Consensus algorithms are at the core of distributed systems. How do you manage consistency across multiple servers or nodes?
The Raft Consensus Algorithm is a distributed system protocol that’s widely used (including by systems like Kubernetes, via etcd). It is equivalent in fault tolerance and consistency guarantees to Paxos, which is often seen as a more complex approach.
Here’s a simplification of the algorithm:
Overall design: Elect a leader among the servers, which is responsible for managing replication and ensuring that all followers have the same data. If the leader fails, the system elects a new leader.
Some of the steps (simplified)
Initialization:
All nodes start as followers
Elect a Leader
If a follower does not receive a heartbeat message from the leader within a certain time period, it becomes a candidate for leadership.
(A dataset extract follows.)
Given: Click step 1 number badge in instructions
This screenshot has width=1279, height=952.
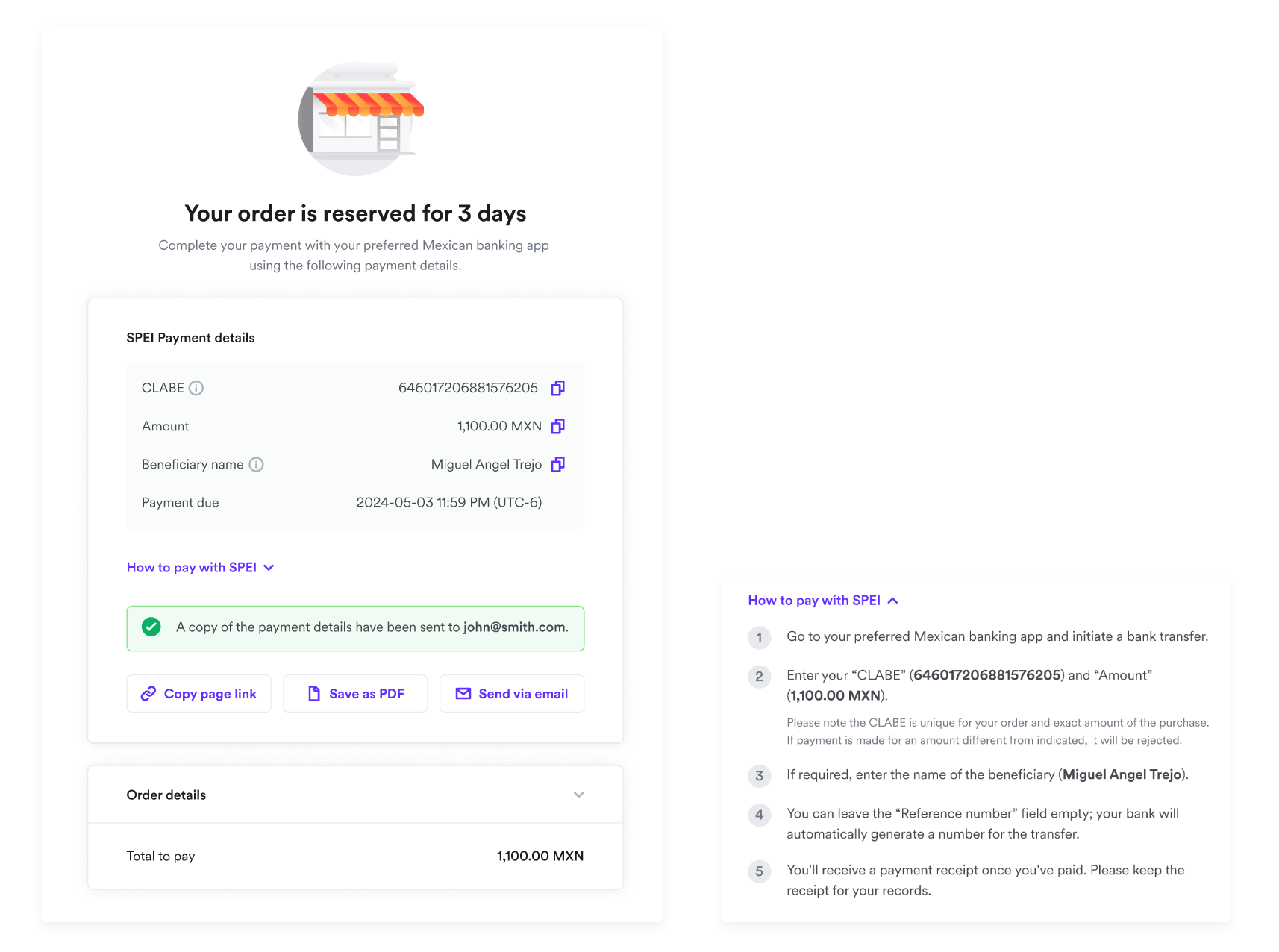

The candidate votes for itself and asks all other nodes for votes
A candidate becomes the leader if it gets a majority of votes
Replicate Logs
The leader accepts commands from clients and appends them to its log
It sends the logs to all followers
When the majority acknowledges the entry, the leader applies it to its own state machine and informs the clients.
Each step has many other nuances, but this is a very high-level description of the algorithm. The Raft paper is the best place for more information. And the etcd raft implementation is a good starting point if you’re more comfortable looking through the code.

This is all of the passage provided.